Dinner
I want to tell you about what I just did before sitting down to write this, but before I do, let me tell you about this coming week.
At 6:00 am Sunday morning, eight teens and four chaperones (me included) will be meeting at the international terminal at BWI and we will fly to Costa Rica. This group has worked very hard to get to this point, and I am quite proud of them, and confident that we are going to have a great time, everyone will stay out of trouble, and we will grow as Christians. If you’ve ever heard one of our sermons preached by our graduating seniors, these pilgrimages always come up. For them, the process of earning the trip and going together is life changing.
I will be out of Church on Sunday and Jackie Pippin, who has covered for me quite a bit, will be back in the pulpit. There are a lot of good priests, and she is one of them. The Episcopal Church is incredibly diverse in its religious expression. Among the pool of good priests, a minority of them will have a good fit at any individual Church. We are lucky that Jackie appears to be competent and a good fit. This runs the risk for me that you all might like her better than you like me. To be honest, if you do not appreciate how I preach or lead worship, I hope you like her better. We cannot be everything to everyone, and having a plurality of voices and leadership can help ensure more of our people get fed. Consider this a request to go to Church this Sunday to pray for our pilgrimage and to see how Rev. Jackie does Church.
Ok, now that is said, let me tell you about what I’ve been up to with the pastoral care group. Eventually I would like us to grow into doing weekly services at the local retirement homes. The first week of the month would be one place, the second at another, and so forth and so forth. Right now, we just do these services at Paul Springs once a month, and we are getting in our stride. We start off with doing a short Eucharistic Service in their little theater. This week there were eight of us, and Rev. Peanut joined us with her cowboy hat, which was very popular among the residents. This service is pretty straightforward, and other than the dog wearing a hat, it’s not that goofy.
The next part of our ministry there takes us to the memory care unit. Serving these populations was a big part of my ministry in my former Church. I was in an area that was heavily Baptist and Pentecostal, and people were used to doing Church activities, but because of their memory situation they had very short attention spans. Other Church always had a lot of music and things like that. Considering I am not musically inclined, I came up with a different strategy. In addition to the dog in a hat, I would bring a big bag of candy, and we would play, “The Answer is JESUS!!”, which is a bible trivia game of my own design, where the answer to every question was “JESUS!” That crowd ate it up. After trivia we did a super short communion service and would chat with everyone.
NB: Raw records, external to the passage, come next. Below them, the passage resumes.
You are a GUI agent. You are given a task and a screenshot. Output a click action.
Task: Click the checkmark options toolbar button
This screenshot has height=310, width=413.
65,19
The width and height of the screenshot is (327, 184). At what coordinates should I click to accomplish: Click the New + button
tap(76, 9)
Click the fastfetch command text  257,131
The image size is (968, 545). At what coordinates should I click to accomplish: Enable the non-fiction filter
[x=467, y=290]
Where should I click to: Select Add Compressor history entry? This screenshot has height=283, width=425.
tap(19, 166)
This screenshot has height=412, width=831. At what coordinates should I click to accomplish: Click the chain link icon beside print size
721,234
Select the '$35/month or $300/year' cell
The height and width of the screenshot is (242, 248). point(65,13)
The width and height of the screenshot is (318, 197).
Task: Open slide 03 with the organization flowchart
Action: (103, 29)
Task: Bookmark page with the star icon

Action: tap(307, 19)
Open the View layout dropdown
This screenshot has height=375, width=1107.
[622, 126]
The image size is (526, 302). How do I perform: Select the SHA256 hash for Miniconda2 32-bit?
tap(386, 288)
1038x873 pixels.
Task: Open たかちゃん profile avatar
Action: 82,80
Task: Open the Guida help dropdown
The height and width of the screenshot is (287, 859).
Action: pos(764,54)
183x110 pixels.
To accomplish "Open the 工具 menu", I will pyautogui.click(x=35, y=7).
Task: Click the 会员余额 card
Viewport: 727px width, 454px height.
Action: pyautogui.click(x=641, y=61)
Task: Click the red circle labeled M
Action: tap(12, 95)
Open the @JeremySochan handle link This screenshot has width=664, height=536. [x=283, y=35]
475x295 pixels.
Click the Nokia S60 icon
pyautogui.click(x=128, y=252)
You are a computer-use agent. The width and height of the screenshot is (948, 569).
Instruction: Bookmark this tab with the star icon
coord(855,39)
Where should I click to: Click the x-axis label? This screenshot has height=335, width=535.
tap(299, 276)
While I feel that I am making headway with this group, you can tell they don’t have the same enthusiasm for Bible trivia as my group in southern Virginia. They do still really like Peanut and the candy, so it works but there is room to grow. I am starting to get to know the residents a bit more and what they seem to be looking for, and I also learned that some of them have no family at all and do not receive any visitors.
I cannot help but think of the story of Zaccheaus that we told at Vacation Bible School this morning. If you are not familiar, he was sort of a well-known scoundrel that was too short to see Jesus, so he climbed a tree. Jesus joyfully went up to him, and said he’d be dinning with him that evening. We do not know what was discussed, but Zaccheaus vowed to sell half his property, give the money to the poor, and return all the money and more he defrauded from people. The point wasn’t the dinner; it was how the dinner changed people. I invite you to help me be sneaky like Jesus, with these services.
With this group, the Bible trivia, worship and talking about dogs is kind of like the dinner at Zaccheaus’s house. It was the pretense to the ministry, but not necessarily the ministry itself. Going around and listening to people and making them feel remembered and loved is our actual mission.
I can get dinner ready, but I need someone who speaks French that doesn’t mind speaking it to someone who can’t speak back to them. I need someone you can listen to, someone as if they were an old friend and hold their hand, even when you don’t know what they’re talking about. If you can help me with this, let me know. There is room for our pastoral care team to grow and today was a reminder that we do not need to travel far to do serious ministry.